In none of the presentations of Pascal's Wager have I seen it applied to other entities, concepts, etc. that are found among the world's religions. For example, not believing in god (or not behaving in a way consistent with that belief) is not the same thing as believing in the devil (or acting in accordance with that belief).
Pursuing Pascal's approach seriously, each entity or concept requires its own wager -- the devil, demons capable of possession, and so on. You might be able to group some of these into larger, more catch-all wagers like one about "evil beings that can influence human outcomes here and now as well as in the afterlife." But there will still be a list of wagers, one for each independent cluster of beliefs. The list will be finite and probably not too long -- no more than a dozen clusters, I wouldn't think.
Each wager follows the same logic as the one about god and heaven. If the thing doesn't exist, you're out some finite amount if you believed in it, compared to the person who did not. However, if the thing does exist, the non-believer gets nothing (maybe they are even punished) while you enjoy infinite benefits.

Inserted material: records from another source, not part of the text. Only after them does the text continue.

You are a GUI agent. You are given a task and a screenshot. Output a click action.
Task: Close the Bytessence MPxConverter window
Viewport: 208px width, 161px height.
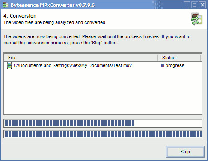pyautogui.click(x=202, y=5)
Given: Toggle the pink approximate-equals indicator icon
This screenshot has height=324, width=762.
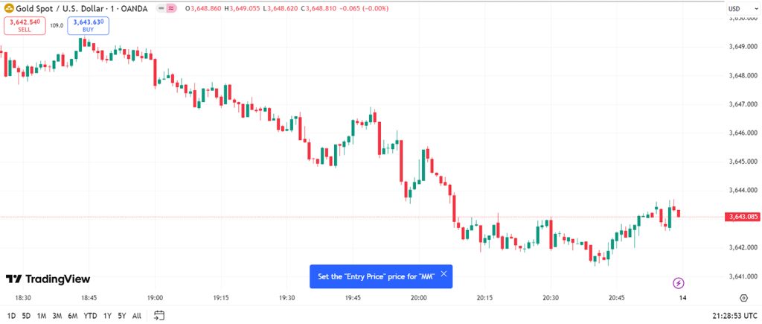Looking at the screenshot, I should [171, 8].
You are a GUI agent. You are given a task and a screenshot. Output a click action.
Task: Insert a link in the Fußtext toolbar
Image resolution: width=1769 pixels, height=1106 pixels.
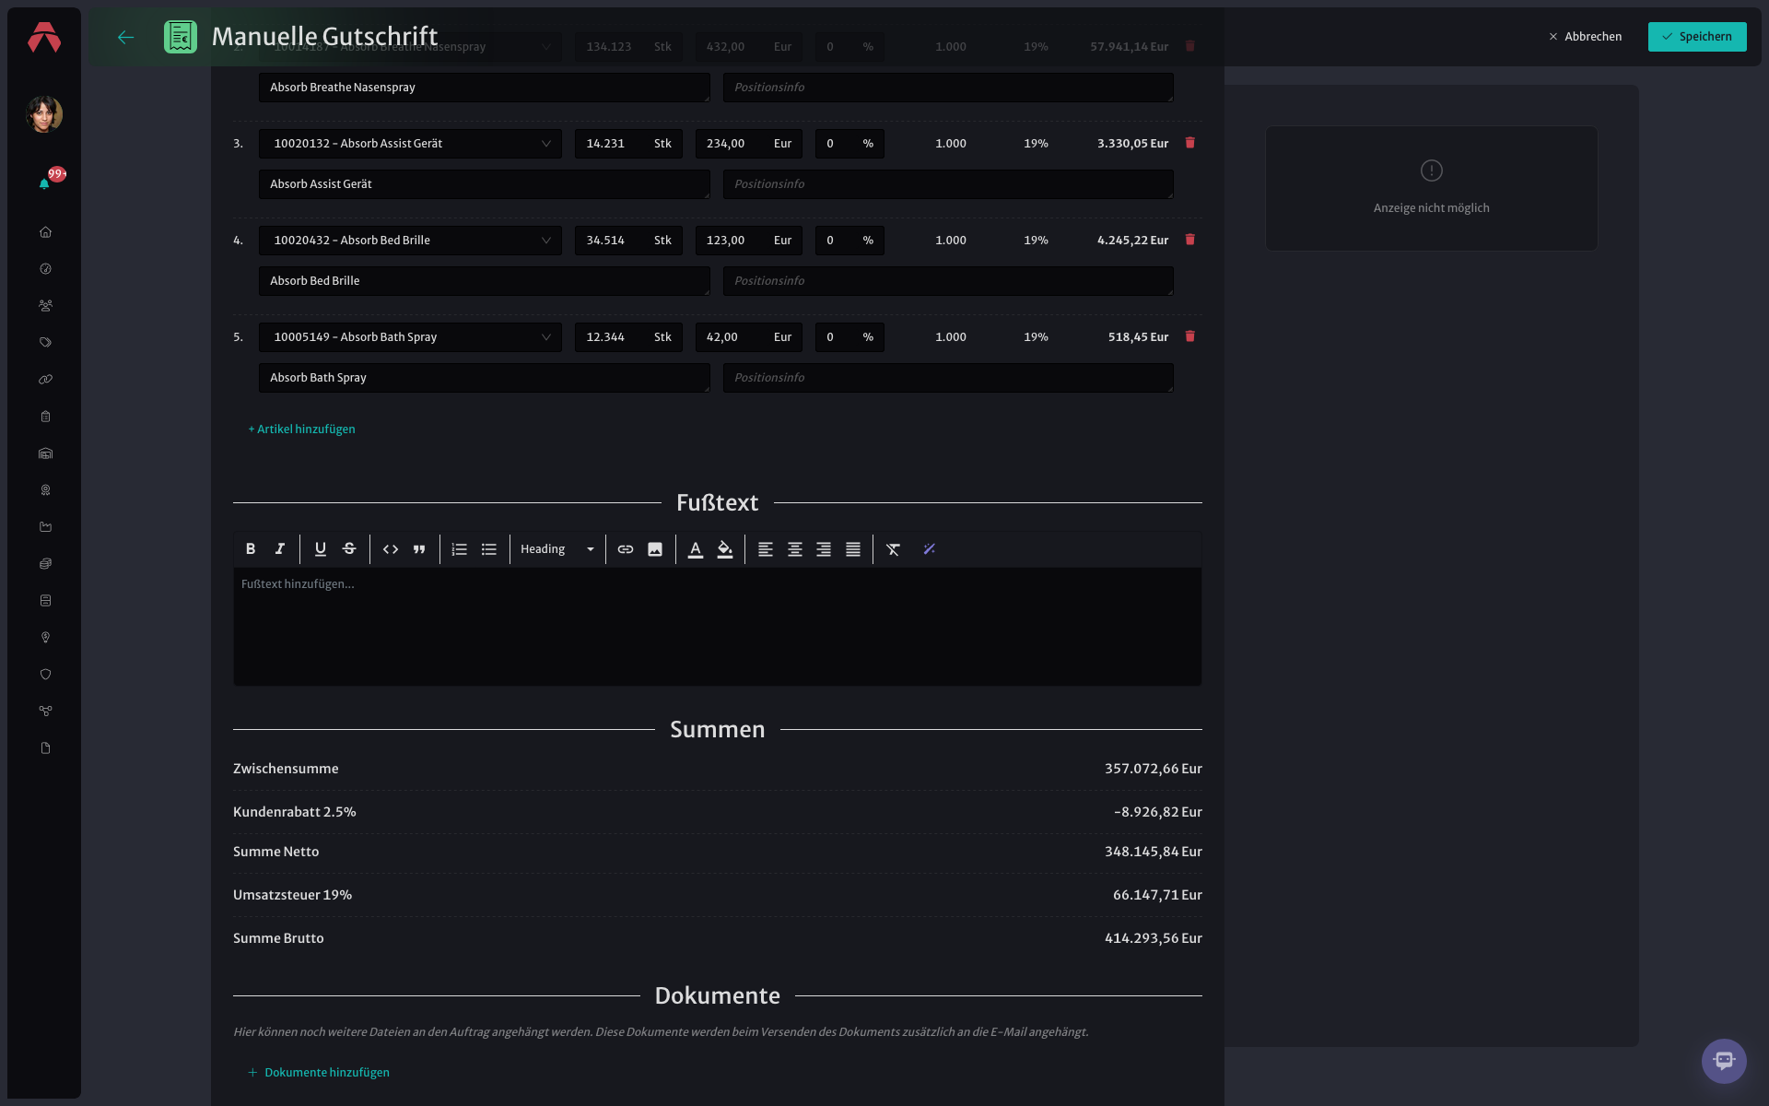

For example, if witches and sorcerers don't exist, then over a lifetime you've used up a certain amount of time, energy, and resources in order to protect yourself from them, to redirect their magic back at them, etc. Since beliefs cost you nothing, this comes down to all the little and large behaviors you work into your life. Adding it all up, it's probably no more than all the nuisances that we go through sorting every recyclable item into this and that category, hauling the bin out to the curb, lugging it back, paying taxes to run the program, the opportunity costs of the machinery, labor, etc., that powers the program, and so on.
We perform these rituals largely without thought or investigation into whether it really has the effect on the world that we believe it does, and that experts tell us it has. So a witch protection routine isn't so burdensome by modern standards.
As for the potential upside if witches do exist, well then the routine could save your life or that of a family member or friend or ally. Aside from overall health status, there's the stuff you own or the resources you depend on, whether plant, animal, or artifact -- they'll be more bountiful and secure if you can keep the witches away. And then there is the greater reproductive success you'll have if witches have a harder time making you infertile, stealing your children, causing abortions, etc. Not to mention the greater sense of happiness or satisfaction that you'll enjoy as a result of all this. Most people couldn't put a finite price on all of these benefits, and when we look at how such benefits would help the person out in Darwinian fitness terms, they do appear, if not infinitely large, then close enough to it, especially compared to the puny potential losses.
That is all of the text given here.